Ask almost anyone and they will say that “sugar” is a dirtier word than “fat.” Eating a diet low in sugar has become the new norm, with eating lifestyles such as keto and paleo leading the list of programs that cut sugar completely. While there is nothing magical about artificial sweeteners, their use in the place of sucrose, or table sugar, can help reduce added sugars in the diet, lowering the number of overall calories consumed.
Reducing calories leads to healthier body weight, which lowers the risk of developing heart disease and diabetes. But using artificial sweeteners can be controversial, and some people feel that stevia, a natural sweetener, is too bitter. So what is the alternative if you are trying to cut sugar but still crave the sweet stuff?
Introducing allulose, also called by its chemical name, d-psicose! Allulose is the latest and greatest (allegedly) sugar alternative to hit the market. This new sugar is said to look, taste, and feel just like table sugar. Not an artificial sugar, allulose is called a “rare” sugar since it exists naturally in some foods, such as jackfruit, figs, and raisins. It is a monosaccharide, or simple sugar, made up of one molecule.
The interesting fact about allulose is that it is not metabolized by the body. Once digested, it is absorbed into the bloodstream, but not converted for use as energy, meaning it is not converted into glucose. This gives it the added benefit of being nearly calorie-free, and it does not raise glucose or trigger insulin release.
The Food and Drug Administration’s (FDA) new Nutrition and Supplement Facts labels require “added sugar” to be listed when it is used as an ingredient, an important distinction for people suffering from food intolerances, such as Sucrose Intolerance caused by Congenital Sucrase-Isomaltase Deficiency (CSID), or diabetes.
Interestingly enough, the FDA cites data that points to the fact that allulose is different from other sugars. Since it isn’t metabolized by the body, has fewer calories, produces only negligible increases in blood glucose or insulin levels, and does not promote dental decay, the FDA will allow allulose to be excluded from the total and added sugars counts on the new labels when allulose is used as an ingredient. It will still count as a carbohydrate, but not as a sugar.
The required changes on the new nutrition label arm you with important health information, enabling you to make better decisions about the products you buy and whether they are safe and healthy for you to eat. Although this may not be the greatest change for the manufacturer, it may possibly lead to less added sugar in foods.

EXERCISE DETAILS
Reproduce word for word the portion of the allulose passage that starts with the words containing "Introducing allulose, also" and finishes with "of one molecule.".

AVAILABLE DATA
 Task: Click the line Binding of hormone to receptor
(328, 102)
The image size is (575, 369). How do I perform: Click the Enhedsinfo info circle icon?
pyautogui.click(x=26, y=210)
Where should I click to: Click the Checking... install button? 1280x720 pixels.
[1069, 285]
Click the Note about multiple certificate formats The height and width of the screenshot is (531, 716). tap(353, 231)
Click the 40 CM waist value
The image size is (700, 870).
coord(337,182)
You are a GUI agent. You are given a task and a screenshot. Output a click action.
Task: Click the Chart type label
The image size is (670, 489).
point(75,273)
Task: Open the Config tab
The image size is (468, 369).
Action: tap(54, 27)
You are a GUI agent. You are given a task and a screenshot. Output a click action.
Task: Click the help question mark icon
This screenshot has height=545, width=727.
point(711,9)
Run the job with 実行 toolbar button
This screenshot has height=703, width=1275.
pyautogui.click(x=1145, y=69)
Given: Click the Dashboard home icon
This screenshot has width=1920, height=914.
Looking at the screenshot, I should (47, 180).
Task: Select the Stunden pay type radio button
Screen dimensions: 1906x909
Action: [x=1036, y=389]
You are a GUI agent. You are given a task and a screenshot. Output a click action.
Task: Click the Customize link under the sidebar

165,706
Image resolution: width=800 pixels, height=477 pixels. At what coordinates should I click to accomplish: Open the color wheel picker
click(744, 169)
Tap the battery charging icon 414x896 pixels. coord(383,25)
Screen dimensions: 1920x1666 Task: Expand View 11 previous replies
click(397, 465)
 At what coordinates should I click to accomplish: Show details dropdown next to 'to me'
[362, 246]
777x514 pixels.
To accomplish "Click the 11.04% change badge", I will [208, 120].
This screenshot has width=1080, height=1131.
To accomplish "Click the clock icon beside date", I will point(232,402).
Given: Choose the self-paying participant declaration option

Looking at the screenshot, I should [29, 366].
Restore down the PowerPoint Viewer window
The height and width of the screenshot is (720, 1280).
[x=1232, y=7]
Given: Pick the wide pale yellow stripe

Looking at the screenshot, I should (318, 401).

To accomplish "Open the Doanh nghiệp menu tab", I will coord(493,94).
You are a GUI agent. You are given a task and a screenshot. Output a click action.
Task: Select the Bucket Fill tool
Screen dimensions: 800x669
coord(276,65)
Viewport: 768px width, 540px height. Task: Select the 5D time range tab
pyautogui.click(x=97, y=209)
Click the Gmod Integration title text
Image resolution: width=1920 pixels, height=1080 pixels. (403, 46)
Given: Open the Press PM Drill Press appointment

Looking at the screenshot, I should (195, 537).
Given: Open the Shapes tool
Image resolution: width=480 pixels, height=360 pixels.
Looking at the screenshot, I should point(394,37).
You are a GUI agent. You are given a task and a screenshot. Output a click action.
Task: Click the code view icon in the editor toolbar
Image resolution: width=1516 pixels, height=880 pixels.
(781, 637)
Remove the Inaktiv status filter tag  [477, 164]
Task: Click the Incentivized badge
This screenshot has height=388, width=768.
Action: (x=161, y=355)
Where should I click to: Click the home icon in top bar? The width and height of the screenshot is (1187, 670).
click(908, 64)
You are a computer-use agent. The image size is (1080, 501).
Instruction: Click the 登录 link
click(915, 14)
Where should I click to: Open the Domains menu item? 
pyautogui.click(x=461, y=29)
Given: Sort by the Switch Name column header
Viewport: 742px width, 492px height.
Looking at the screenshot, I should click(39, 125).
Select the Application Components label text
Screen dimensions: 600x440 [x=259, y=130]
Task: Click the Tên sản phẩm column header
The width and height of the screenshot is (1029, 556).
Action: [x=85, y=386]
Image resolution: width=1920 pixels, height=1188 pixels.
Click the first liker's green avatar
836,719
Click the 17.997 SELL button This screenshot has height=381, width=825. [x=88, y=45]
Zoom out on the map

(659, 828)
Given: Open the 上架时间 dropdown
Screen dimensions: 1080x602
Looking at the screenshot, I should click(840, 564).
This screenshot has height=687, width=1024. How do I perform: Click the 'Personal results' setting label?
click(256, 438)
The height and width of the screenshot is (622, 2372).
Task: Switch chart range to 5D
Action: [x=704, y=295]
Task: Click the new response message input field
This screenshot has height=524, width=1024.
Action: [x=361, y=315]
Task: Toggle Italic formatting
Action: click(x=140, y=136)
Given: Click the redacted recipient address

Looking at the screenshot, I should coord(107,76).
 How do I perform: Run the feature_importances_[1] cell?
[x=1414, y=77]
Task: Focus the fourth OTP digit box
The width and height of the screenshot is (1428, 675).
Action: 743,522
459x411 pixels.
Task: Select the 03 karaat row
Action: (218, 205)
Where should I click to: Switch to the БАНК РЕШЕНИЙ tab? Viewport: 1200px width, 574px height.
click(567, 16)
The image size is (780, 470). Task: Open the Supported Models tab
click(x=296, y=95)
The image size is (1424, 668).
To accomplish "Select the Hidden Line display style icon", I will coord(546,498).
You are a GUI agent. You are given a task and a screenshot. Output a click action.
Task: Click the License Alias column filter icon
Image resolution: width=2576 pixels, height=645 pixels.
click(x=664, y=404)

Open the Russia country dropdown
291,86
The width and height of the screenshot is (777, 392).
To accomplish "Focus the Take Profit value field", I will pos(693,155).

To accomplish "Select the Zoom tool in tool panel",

EXERCISE RESPONSE
Introducing allulose, also called by its chemical name, d-psicose! Allulose is the latest and greatest (allegedly) sugar alternative to hit the market. This new sugar is said to look, taste, and feel just like table sugar. Not an artificial sugar, allulose is called a “rare” sugar since it exists naturally in some foods, such as jackfruit, figs, and raisins. It is a monosaccharide, or simple sugar, made up of one molecule.